[begin EXTRACT TO READ]

Comcast Works Jake Out On Demand
Comcast Corp. is beefing up its video-on-demand fitness offering by partnering with exercise impresario Jake Steinfeld, who will create original content for the MSO’s on-demand platform.
Steinfeld will serve as chairman of Exercise TV Productions, a new company Comcast is forming to produce fitness, sports instruction and motivational programming for the its VOD service.
“Fitness was made for video on demand and video on demand for fitness,” said Steinfeld, who will oversee all aspects of Exercise TV’s original production, talent and content development.
STAR HUNT IS ON
Comcast and Steinfeld, founder of Body by Jake Global, are also conducting a national hunt for “the next generation” of fitness stars, who will get shows on the MSO’s VOD platform. Exercise TV Productions will act as a talent scout and management agency for those fitness celebrities-in-the-making.

[end EXTRACT TO READ]
[begin RECORDS SHOWN]

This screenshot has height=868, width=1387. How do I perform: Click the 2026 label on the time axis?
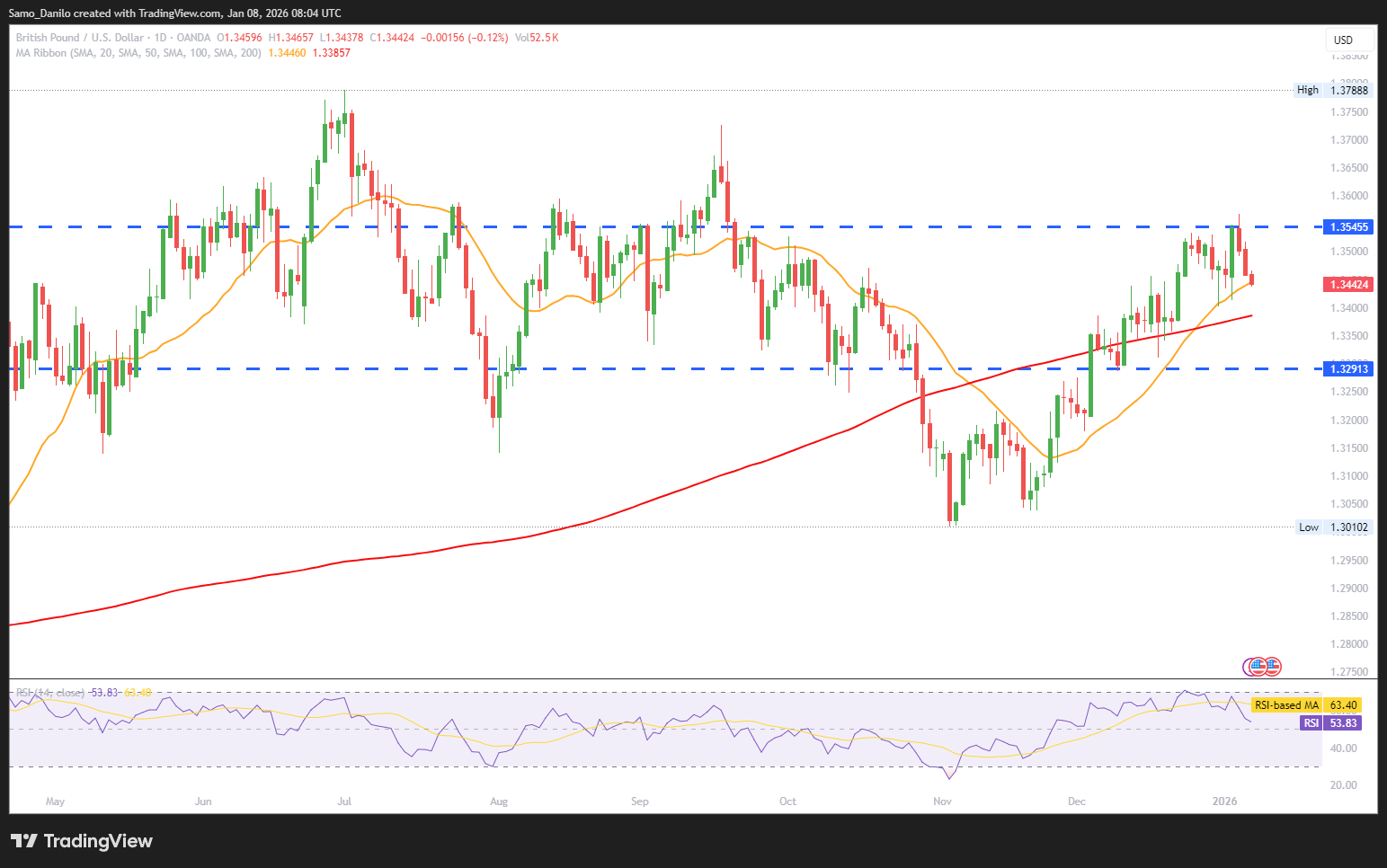[x=1224, y=801]
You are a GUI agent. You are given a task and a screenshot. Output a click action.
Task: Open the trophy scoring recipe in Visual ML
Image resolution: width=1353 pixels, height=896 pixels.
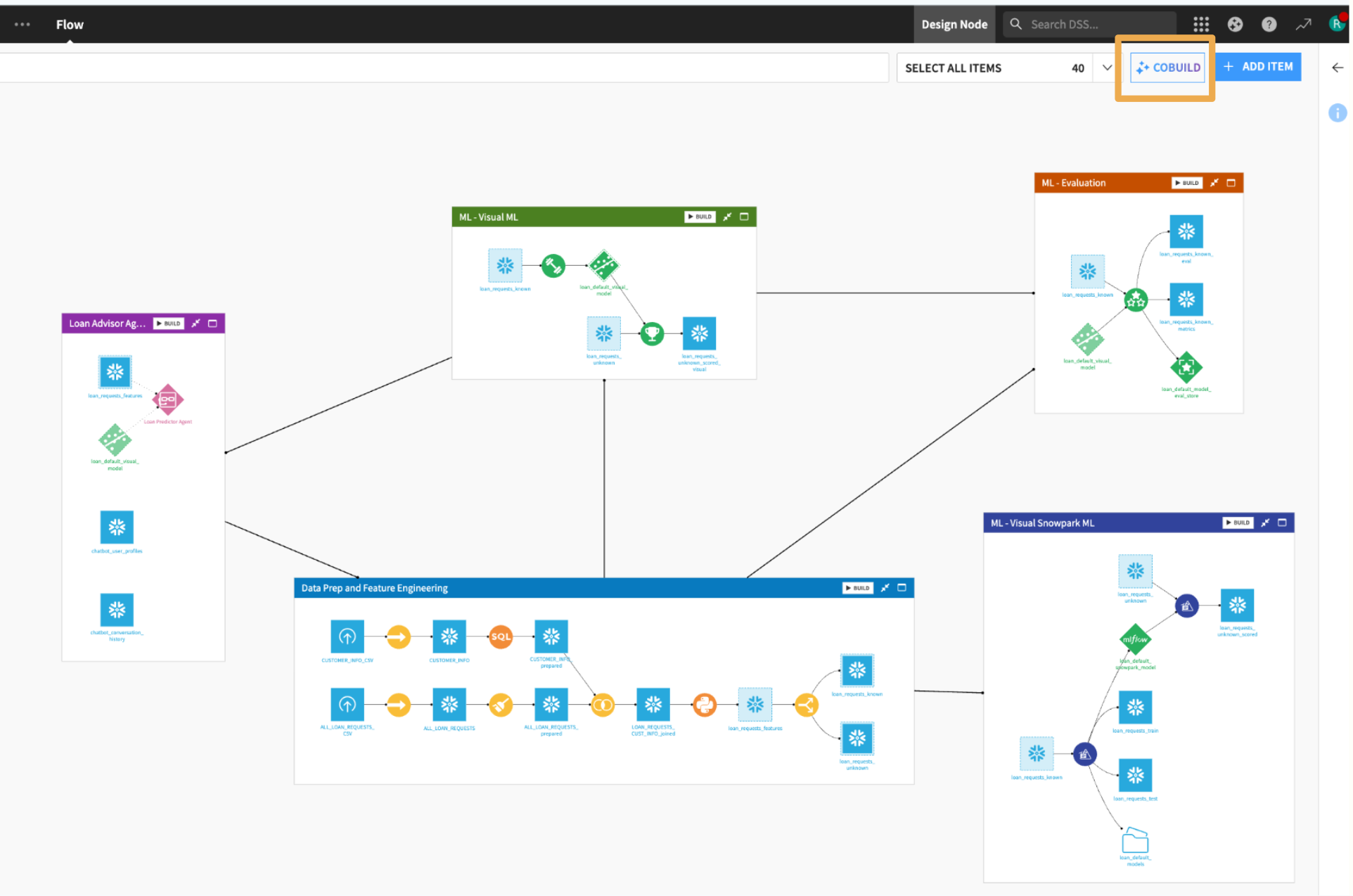click(x=652, y=333)
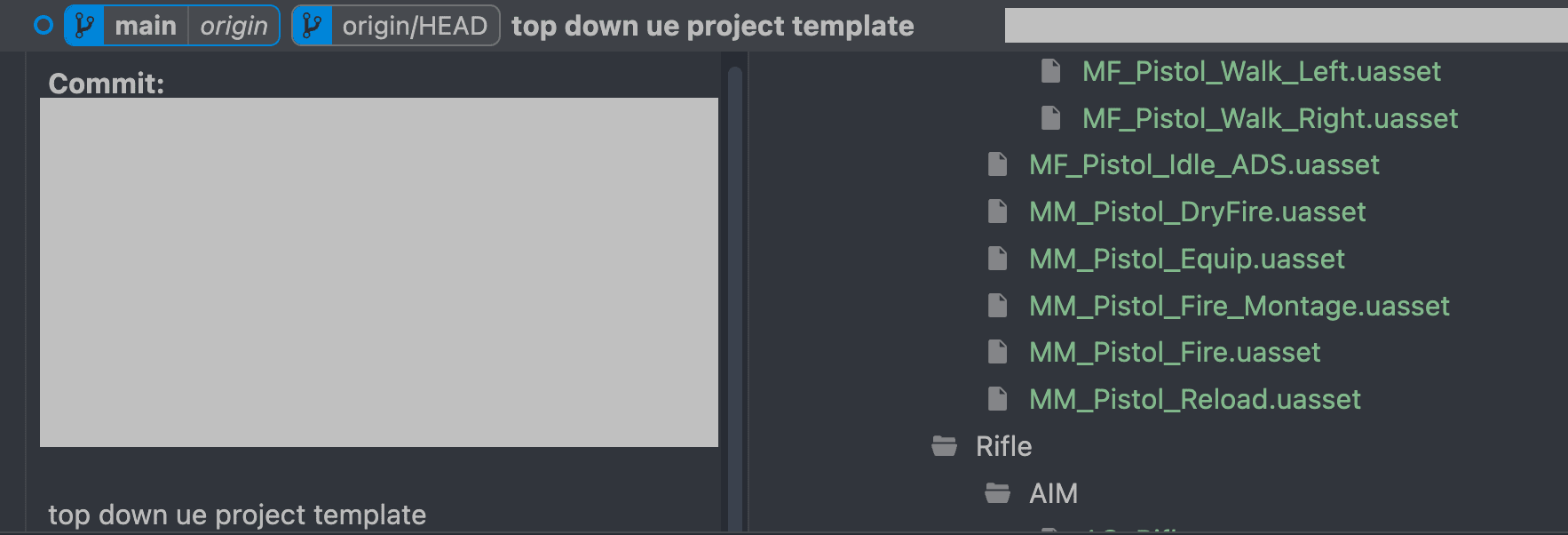The width and height of the screenshot is (1568, 535).
Task: Click the commit details panel scrollbar
Action: tap(734, 267)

[end RECORDS SHOWN]

> GOAL A: Decide whether each statement below agrees with the Comcast fitness article above, answering yes or no and quoting the deciding words of the article: (i) Steinfeld will be chairman of Exercise TV Productions; (ii) Exercise TV Productions is being formed by Body by Jake Global; (iii) the fitness stars found in the national hunt will get shows on the VOD platform.
> GOAL B: Proceed with the Comcast fitness article, writing on from its final sentence.

> EXERCISE RESPONSE A:
(i) Yes: "Steinfeld will serve as chairman of Exercise TV Productions"
(ii) No: "a new company Comcast is forming"
(iii) Yes: "who will get shows on the MSO’s VOD platform"

> EXERCISE RESPONSE B:
The new original programming being created by Steinfeld is slated to debut on Comcast Fitness On Demand later this year. The fitness VOD offering, which Comcast added to its on-demand lineup late last year, will be rebranded as Exercise TV, according to Matt Strauss, Comcast’s vice president of VOD content development.
Comcast has acquired hundreds of hours of fitness programming — in categories such as pilates, yoga, cardio, quick workouts — and offers 20 hours per month on VOD, refreshing 25% of it each week. But the MSO wants to pump up that fitness VOD offering, which has a lot of female appeal, with original programming.
The fitness VOD service has been a success, generating close to several million views every month, according to Strauss. (Comcast said the view number was “close to 2 million” in March.)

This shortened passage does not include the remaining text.